[Stored items]
§
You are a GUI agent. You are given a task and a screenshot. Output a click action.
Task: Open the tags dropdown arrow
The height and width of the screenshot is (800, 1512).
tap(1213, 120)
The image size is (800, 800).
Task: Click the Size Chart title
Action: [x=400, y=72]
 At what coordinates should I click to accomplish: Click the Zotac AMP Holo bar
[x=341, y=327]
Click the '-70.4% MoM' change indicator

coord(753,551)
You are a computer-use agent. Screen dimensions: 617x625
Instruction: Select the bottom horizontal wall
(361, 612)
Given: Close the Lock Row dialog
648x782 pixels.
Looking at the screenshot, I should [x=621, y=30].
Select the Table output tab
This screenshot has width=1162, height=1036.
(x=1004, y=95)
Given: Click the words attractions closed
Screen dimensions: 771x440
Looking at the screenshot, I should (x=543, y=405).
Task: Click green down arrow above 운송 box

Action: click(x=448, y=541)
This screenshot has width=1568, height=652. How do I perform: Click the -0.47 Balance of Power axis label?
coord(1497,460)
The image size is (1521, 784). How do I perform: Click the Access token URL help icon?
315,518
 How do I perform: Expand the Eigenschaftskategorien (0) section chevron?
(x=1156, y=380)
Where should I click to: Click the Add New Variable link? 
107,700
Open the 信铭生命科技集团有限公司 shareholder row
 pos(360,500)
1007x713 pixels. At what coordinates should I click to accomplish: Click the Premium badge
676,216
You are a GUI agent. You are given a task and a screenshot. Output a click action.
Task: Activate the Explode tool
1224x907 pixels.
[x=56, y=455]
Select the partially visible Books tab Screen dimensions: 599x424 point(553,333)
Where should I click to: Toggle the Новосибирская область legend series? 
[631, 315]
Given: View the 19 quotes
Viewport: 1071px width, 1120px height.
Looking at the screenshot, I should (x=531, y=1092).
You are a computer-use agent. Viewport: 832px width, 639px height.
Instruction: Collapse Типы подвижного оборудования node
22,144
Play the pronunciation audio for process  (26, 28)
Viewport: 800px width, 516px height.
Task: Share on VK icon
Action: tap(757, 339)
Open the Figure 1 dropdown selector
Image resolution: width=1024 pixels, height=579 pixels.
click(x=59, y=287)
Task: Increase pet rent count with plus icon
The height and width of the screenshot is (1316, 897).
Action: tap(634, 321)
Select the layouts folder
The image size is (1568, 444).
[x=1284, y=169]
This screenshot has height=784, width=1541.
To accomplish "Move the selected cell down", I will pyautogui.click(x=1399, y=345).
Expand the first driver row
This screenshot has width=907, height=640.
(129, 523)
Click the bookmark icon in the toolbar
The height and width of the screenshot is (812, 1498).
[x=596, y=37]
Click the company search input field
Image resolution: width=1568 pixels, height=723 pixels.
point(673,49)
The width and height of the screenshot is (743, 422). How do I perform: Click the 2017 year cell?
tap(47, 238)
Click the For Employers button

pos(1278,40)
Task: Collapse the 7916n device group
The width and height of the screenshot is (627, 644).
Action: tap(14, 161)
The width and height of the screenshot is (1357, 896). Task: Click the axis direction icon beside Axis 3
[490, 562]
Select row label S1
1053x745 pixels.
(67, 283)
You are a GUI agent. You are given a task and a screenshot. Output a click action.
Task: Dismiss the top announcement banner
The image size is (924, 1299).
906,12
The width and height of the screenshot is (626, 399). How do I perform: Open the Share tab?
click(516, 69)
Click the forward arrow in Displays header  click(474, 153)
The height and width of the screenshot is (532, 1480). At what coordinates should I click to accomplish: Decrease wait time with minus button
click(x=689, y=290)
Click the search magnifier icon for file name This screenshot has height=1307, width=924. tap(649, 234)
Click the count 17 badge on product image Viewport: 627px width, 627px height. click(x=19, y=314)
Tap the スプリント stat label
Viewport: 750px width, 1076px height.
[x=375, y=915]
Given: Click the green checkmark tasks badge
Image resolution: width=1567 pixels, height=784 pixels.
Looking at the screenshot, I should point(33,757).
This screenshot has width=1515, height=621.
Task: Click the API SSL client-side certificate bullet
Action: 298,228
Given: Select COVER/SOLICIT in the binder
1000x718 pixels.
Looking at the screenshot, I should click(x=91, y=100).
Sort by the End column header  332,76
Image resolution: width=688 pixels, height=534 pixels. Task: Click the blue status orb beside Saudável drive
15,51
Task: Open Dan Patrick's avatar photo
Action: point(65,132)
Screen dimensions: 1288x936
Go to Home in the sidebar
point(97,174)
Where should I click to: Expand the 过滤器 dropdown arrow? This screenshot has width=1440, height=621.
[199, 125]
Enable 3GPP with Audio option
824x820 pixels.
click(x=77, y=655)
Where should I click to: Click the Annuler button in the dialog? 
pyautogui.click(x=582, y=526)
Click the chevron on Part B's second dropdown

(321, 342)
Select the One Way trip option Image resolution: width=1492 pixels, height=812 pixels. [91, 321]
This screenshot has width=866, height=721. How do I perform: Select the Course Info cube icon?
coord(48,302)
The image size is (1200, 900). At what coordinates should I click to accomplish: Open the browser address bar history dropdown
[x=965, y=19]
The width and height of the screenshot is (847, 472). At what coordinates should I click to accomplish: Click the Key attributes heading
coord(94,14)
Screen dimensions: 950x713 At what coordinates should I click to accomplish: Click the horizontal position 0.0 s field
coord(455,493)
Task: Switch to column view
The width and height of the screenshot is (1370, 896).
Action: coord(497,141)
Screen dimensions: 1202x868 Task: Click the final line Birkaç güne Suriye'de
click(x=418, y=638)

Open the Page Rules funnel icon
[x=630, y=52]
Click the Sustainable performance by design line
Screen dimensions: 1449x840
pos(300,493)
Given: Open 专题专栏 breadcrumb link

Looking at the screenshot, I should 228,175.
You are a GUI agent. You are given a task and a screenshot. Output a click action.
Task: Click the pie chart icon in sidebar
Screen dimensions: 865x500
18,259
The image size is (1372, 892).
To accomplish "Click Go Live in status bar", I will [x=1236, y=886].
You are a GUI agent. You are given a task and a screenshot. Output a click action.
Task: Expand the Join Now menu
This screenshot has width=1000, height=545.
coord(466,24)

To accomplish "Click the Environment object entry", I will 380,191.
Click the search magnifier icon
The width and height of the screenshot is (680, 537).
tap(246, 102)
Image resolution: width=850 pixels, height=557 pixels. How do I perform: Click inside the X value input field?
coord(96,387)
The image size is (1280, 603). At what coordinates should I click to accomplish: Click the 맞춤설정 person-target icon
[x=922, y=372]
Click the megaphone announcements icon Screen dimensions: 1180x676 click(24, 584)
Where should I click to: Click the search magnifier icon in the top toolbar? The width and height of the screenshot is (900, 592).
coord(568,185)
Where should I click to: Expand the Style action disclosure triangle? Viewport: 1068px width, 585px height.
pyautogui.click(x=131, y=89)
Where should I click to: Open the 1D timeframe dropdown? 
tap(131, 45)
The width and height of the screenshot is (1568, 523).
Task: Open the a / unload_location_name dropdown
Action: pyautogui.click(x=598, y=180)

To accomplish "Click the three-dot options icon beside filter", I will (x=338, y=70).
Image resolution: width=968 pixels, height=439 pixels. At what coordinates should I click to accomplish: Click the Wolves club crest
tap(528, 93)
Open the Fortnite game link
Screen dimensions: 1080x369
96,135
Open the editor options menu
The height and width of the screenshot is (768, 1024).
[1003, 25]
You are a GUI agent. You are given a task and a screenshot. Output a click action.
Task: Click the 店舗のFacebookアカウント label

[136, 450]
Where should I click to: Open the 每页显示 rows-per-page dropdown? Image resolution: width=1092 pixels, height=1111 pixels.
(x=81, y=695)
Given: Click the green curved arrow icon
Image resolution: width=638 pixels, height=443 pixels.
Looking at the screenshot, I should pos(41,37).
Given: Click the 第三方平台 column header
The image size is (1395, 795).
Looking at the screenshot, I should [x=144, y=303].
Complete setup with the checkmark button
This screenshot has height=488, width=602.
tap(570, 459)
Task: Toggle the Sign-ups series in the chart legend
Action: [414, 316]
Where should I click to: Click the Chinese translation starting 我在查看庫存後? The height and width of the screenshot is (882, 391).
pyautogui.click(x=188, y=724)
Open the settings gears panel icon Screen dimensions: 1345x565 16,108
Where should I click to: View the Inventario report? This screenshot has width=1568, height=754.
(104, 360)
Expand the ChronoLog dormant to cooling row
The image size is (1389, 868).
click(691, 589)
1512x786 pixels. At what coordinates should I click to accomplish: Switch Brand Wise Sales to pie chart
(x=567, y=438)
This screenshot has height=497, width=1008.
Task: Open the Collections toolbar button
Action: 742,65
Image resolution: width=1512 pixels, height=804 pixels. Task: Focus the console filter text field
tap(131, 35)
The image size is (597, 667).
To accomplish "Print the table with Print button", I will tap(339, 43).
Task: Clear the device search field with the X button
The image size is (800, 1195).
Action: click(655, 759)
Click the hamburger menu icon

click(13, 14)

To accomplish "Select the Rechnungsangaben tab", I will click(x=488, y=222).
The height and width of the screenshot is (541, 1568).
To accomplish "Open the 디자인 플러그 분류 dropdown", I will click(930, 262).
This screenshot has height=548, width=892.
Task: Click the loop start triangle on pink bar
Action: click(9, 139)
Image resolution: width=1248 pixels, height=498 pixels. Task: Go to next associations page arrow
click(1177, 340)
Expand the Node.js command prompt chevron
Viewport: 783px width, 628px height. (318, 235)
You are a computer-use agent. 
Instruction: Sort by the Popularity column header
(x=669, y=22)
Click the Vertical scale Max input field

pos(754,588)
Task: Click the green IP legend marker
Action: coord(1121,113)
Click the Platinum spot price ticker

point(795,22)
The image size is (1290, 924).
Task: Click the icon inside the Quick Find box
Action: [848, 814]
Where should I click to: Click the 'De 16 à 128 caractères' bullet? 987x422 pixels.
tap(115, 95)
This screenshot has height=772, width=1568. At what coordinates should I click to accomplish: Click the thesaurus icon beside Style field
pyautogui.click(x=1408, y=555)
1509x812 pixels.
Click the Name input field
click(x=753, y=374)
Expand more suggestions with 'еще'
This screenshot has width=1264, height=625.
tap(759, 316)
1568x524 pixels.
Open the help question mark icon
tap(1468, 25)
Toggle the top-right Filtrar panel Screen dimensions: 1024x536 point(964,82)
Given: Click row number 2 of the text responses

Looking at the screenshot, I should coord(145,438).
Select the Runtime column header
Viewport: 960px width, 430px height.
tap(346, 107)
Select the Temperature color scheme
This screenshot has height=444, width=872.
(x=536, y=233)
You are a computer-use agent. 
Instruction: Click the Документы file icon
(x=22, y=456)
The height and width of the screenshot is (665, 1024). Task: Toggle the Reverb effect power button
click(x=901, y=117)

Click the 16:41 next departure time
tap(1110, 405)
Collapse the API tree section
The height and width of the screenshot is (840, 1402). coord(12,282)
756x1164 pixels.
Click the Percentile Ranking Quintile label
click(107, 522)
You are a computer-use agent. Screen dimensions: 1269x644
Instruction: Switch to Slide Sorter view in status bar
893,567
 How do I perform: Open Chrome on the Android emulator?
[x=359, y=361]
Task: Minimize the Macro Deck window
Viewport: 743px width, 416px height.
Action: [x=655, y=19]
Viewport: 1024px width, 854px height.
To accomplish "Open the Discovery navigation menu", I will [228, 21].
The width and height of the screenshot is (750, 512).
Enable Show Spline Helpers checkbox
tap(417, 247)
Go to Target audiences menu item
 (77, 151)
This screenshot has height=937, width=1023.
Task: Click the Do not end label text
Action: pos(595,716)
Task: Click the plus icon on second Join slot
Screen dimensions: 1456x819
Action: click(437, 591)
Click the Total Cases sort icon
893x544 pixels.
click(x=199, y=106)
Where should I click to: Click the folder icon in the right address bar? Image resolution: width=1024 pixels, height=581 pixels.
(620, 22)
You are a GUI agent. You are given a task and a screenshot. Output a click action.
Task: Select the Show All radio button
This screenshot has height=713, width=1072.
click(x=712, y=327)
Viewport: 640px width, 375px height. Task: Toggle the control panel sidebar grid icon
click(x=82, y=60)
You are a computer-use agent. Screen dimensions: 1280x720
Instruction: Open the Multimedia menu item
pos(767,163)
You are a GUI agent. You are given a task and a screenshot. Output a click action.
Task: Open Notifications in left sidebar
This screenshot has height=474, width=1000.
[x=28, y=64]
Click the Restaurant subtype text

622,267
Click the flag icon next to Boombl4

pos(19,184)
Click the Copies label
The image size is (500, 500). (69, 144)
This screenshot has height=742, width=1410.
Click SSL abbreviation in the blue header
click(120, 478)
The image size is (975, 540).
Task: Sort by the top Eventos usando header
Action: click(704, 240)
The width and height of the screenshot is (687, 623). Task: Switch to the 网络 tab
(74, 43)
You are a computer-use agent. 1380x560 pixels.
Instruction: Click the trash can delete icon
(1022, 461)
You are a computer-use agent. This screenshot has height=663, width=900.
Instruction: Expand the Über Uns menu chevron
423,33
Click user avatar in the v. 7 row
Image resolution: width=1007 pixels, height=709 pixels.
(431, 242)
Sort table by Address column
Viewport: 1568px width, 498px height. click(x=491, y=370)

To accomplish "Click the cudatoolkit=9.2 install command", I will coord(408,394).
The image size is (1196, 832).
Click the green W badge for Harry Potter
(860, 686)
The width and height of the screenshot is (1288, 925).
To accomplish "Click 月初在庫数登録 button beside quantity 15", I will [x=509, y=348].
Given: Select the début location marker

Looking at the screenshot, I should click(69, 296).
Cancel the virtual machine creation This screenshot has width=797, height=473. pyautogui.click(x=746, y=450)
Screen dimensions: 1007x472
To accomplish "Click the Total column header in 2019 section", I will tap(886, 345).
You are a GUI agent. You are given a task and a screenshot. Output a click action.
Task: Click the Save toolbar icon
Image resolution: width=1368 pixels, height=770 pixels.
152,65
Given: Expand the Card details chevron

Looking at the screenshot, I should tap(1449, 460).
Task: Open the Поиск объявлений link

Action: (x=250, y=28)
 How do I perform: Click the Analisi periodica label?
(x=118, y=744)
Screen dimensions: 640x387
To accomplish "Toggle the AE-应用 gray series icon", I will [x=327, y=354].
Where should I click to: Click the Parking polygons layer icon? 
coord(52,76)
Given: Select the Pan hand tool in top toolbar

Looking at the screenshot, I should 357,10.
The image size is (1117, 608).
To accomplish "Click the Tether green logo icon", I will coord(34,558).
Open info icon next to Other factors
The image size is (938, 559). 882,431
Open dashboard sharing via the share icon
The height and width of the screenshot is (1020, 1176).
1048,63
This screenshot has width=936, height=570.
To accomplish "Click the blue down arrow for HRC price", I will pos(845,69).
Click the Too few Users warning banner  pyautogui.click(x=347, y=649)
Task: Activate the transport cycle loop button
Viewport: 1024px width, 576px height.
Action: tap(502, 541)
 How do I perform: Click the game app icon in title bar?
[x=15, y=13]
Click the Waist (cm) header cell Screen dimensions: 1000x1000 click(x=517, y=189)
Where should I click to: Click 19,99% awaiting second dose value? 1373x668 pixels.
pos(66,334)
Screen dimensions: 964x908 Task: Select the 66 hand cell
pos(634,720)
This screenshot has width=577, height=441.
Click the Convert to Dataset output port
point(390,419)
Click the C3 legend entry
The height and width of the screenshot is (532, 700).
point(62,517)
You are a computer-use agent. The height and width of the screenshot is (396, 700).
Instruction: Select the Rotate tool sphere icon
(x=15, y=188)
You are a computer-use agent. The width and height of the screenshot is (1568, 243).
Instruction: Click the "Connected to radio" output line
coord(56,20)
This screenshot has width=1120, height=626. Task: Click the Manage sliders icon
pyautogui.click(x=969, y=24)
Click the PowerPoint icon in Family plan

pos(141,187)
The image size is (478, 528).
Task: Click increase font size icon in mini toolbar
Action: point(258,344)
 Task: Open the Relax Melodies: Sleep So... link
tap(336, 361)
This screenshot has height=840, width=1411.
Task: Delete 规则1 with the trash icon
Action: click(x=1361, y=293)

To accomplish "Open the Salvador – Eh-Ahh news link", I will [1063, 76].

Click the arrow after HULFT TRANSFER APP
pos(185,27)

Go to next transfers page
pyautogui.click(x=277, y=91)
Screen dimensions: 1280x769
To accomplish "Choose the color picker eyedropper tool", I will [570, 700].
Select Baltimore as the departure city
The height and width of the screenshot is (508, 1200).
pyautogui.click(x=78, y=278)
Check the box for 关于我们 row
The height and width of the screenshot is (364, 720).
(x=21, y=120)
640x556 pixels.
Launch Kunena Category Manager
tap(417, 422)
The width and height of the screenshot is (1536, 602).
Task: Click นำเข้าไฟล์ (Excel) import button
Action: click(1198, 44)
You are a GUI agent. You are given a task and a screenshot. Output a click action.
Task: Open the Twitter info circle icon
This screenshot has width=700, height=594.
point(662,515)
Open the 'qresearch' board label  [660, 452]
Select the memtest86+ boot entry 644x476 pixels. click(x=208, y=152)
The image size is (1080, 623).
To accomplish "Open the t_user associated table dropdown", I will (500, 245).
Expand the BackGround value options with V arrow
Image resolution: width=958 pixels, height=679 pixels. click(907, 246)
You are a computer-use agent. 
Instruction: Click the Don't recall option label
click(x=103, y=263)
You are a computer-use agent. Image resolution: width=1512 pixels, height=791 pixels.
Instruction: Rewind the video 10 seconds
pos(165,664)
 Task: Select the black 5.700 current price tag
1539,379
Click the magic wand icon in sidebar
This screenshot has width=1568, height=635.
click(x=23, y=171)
§
- _YOUR OBJECTIVE_:
The string "device" appears on some lines of the data above; report how many such lines there are, as a bare number.

- _ANSWER SECTION_:
2